[Exercise passage]
Pumpkin White Chocolate Chip Cookies

Pumpkin White Chocolate Chip Cookies from Alida's Kitchen

Every time I drop Adam off at Preschool, he asks what I’m going to do while he’s at school.  Last week I told him laundry and other boring things.  He told me I should make something…I should make something with pumpkin.  Little did he know, I had these Pumpkin White Chocolate Chip Cookies on my list of things to do, so easy enough.  I told him I would make some pumpkin cookies, and he just beamed!  That definitely sounds better than laundry 🙂

These Pumpkin White Chocolate Chips cookies are very soft with a little chewy bite from the oats.  I changed up the sugar ratio a bit from the original recipe because I love what brown sugar does to baked goods.  The original recipe calls for 1 egg, but I initially made a half recipe.  How do you cut an egg in half?  I used the full egg in half, and 2 in a full recipe.  The dough is a little gooey, so it helps to refrigerate it a bit before baking.    Otherwise I don’t know exactly how this impacts the recipe, but I do know these cookies are perfection and would not change a thing.

[Data listing]

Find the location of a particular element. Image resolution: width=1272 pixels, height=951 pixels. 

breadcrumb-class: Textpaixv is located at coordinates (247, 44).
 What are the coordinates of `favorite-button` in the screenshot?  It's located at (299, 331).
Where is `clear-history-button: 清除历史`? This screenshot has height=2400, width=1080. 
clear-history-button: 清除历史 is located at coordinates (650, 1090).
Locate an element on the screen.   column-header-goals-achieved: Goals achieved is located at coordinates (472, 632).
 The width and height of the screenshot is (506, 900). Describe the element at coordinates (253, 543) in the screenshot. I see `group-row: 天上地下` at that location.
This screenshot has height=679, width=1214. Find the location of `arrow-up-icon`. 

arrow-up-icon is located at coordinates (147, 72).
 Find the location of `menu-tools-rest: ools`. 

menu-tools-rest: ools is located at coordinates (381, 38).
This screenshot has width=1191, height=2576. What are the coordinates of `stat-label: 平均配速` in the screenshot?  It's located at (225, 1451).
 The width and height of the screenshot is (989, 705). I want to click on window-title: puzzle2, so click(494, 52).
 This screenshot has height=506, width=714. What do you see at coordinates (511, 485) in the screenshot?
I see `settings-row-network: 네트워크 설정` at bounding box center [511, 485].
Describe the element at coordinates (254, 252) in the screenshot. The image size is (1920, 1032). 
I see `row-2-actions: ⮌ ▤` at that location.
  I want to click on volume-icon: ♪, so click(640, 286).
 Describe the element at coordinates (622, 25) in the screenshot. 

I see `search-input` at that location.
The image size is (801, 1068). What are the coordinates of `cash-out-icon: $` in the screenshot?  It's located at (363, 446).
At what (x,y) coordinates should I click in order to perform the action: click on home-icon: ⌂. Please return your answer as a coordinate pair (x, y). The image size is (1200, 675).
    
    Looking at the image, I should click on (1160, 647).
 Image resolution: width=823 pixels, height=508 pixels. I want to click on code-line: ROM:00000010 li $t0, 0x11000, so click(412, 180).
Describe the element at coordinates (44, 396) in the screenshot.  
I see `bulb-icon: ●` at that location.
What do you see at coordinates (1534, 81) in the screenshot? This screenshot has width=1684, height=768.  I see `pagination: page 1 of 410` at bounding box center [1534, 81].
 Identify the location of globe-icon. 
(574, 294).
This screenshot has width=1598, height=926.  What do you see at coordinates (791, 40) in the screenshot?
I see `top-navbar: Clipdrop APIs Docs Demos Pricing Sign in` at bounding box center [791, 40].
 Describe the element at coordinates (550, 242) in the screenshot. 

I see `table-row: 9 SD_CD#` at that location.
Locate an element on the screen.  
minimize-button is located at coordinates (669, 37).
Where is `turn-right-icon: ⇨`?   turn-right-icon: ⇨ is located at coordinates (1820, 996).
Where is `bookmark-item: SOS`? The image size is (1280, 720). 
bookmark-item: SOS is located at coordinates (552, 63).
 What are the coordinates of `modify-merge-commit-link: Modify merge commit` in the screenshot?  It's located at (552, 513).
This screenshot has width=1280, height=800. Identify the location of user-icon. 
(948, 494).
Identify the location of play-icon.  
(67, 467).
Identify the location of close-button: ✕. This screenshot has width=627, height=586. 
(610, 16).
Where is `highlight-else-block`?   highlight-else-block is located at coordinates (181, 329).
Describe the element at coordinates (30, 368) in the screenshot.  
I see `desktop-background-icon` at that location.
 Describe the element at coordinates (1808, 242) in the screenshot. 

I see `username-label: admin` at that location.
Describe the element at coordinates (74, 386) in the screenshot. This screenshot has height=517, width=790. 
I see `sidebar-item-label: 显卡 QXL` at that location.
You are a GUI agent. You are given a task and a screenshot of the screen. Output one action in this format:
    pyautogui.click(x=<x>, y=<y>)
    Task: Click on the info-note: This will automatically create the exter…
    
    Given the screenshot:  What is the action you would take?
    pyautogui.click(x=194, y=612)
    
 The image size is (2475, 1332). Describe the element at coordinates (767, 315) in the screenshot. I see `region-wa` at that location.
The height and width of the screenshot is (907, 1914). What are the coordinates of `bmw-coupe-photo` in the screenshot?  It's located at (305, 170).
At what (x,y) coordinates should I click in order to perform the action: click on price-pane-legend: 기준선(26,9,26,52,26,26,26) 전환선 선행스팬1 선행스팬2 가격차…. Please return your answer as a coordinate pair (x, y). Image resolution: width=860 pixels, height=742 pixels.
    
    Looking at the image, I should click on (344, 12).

[Problems to work on]
A - According to the pumpkin cookie text, what gives the cookies their chewy bite?
B - Count how many lines of the records contain the string "ools", and reply with only that number.

[Outputs for the tasks]
A - The oats.

B - 2